‘Forgotten’ mid-sized firms ‘key to rebalancing’

The UK’s 21,500 mid-market firms remained an “employment engine” during the downturn, according to a report commissioned by GE Capital, although their performance was constrained by the financial crisis to a greater extent than their European counterparts.

If Britain’s mid-sized businesses had grown at the same rate since 2009 as their equivalents in Germany, the so called ‘Mittelstand’, 240,000 jobs would have been created , including 200,000 outside London, the research estimated. UK exports would also have been boosted by 5 per cent reports The Telegraph.

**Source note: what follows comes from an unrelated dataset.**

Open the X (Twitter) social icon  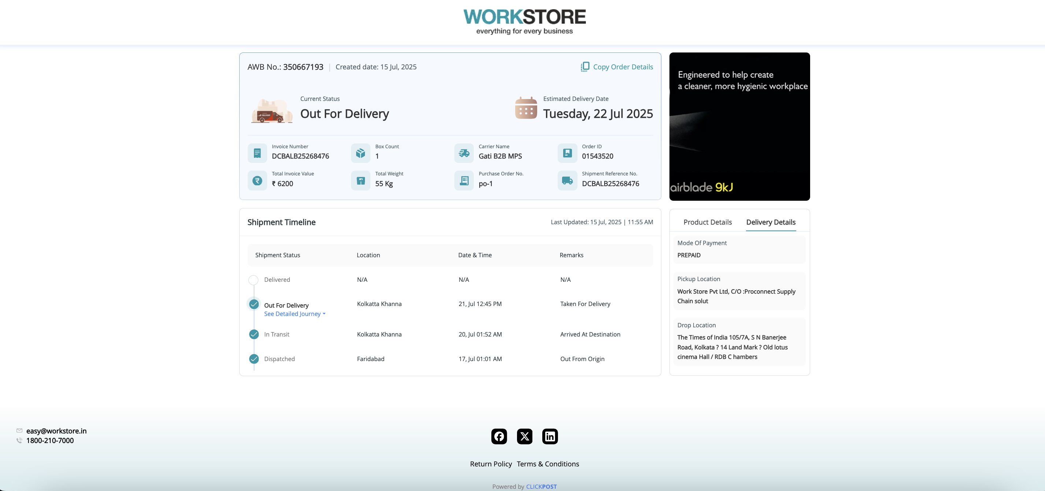tap(525, 436)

While the UK has the second largest mid-market in Europe – despite being the third largest economy – productivity per employee here is lower than in their counterparts in Germany, France or Italy, according to the report’s authors, Professor Stephen Roper of Warwick Business School and Professor Ashwin Malshe of Essec Business School.

These companies, which each have sales of between £15m and £800m, are being “held back” by a reluctance to tap overseas markets, difficulty in finding and retaining skilled workers and a declining emphasis on investing in research and product development, they said.

The report, which analysed data from across Europe, said that “if [productivity problems] could be overcome, the impact would be profound”.

The mid-sized companies’ bias towards manufacturing and the fact that the majority are based outside London means that “a mid-market growth story is also a rebalancing story”.